Saved data entries
*** Block opens ***

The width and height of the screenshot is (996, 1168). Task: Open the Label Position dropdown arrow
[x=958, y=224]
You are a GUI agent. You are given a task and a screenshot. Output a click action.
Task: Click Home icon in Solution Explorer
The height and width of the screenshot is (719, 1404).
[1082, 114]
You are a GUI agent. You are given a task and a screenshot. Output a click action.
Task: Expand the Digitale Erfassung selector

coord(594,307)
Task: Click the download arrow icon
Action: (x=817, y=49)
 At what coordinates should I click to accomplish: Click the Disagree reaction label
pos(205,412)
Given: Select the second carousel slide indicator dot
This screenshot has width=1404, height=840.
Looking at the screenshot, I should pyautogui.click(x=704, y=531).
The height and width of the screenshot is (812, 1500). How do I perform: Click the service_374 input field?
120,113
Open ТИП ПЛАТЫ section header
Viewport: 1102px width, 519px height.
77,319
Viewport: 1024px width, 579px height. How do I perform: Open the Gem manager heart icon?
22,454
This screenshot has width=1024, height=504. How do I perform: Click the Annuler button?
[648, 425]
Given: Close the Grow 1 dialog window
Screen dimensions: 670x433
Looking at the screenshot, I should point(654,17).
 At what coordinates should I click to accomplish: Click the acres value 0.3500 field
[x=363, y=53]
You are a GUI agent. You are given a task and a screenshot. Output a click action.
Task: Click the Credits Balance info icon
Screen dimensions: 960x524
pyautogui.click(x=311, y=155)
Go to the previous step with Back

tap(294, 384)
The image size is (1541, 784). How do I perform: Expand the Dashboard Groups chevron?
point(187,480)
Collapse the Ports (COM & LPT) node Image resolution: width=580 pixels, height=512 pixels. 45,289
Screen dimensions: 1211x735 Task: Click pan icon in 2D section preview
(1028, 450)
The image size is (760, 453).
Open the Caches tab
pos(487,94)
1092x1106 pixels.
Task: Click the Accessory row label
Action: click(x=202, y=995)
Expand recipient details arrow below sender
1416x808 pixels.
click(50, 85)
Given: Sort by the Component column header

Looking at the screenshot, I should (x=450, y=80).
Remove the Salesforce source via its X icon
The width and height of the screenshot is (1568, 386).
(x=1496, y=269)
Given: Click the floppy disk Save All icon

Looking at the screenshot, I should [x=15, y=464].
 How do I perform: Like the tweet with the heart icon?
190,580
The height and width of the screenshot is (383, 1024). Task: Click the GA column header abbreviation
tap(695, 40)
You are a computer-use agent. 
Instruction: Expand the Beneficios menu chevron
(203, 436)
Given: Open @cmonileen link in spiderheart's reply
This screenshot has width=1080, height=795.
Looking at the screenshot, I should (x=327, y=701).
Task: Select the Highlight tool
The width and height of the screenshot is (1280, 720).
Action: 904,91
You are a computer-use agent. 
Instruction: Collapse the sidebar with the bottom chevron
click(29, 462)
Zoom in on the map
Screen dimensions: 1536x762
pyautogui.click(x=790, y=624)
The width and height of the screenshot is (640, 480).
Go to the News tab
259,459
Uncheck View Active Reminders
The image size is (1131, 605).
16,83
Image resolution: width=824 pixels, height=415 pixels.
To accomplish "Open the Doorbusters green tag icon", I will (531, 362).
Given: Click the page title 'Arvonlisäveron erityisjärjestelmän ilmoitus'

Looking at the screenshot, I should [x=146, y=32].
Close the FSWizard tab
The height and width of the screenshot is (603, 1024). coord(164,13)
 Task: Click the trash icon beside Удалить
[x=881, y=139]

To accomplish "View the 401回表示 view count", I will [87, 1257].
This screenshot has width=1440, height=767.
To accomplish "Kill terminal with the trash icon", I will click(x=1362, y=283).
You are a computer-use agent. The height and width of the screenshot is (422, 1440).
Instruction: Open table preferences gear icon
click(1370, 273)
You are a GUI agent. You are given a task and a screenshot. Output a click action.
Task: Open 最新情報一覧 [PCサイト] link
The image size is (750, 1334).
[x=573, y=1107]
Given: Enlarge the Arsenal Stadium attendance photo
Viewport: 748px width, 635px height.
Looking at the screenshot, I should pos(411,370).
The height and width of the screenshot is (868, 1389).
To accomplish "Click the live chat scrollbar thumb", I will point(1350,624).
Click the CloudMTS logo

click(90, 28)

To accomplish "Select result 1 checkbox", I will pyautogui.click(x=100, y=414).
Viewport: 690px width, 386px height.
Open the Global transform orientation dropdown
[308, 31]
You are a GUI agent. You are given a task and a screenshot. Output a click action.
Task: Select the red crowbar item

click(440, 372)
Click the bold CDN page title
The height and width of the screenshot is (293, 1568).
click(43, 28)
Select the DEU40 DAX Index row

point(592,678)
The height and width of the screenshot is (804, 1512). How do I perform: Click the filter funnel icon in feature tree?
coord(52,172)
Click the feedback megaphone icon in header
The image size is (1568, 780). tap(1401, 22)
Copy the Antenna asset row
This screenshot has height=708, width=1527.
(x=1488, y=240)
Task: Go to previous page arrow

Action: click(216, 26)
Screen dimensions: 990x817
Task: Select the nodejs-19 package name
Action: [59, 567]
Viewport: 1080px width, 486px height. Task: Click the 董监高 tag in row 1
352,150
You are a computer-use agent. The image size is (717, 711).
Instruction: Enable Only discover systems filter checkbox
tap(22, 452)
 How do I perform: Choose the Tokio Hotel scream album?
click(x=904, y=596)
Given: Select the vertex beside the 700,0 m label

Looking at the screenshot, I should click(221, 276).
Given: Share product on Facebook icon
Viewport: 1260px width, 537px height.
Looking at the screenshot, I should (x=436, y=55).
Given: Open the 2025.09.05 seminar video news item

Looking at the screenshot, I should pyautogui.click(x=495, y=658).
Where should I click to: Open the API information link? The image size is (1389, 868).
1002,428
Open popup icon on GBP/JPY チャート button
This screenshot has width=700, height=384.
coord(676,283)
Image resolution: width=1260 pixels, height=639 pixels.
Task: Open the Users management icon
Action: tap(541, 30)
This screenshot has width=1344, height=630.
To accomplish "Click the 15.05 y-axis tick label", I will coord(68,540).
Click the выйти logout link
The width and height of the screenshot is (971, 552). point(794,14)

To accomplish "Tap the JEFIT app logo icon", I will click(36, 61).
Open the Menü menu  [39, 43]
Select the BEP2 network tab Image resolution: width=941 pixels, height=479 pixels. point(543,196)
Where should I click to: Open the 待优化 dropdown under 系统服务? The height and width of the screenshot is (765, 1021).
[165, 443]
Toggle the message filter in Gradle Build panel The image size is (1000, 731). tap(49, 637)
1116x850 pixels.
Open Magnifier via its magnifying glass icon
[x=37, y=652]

*** Block closes ***

▸ **Work request**
Search the entries for the word "computer" and show every line that has it.

▸ **Exercise output**
You are a computer-use agent. 
You are a computer-use agent. 
You are a computer-use agent. The height and width of the screenshot is (422, 1440).
You are a computer-use agent. The image size is (717, 711).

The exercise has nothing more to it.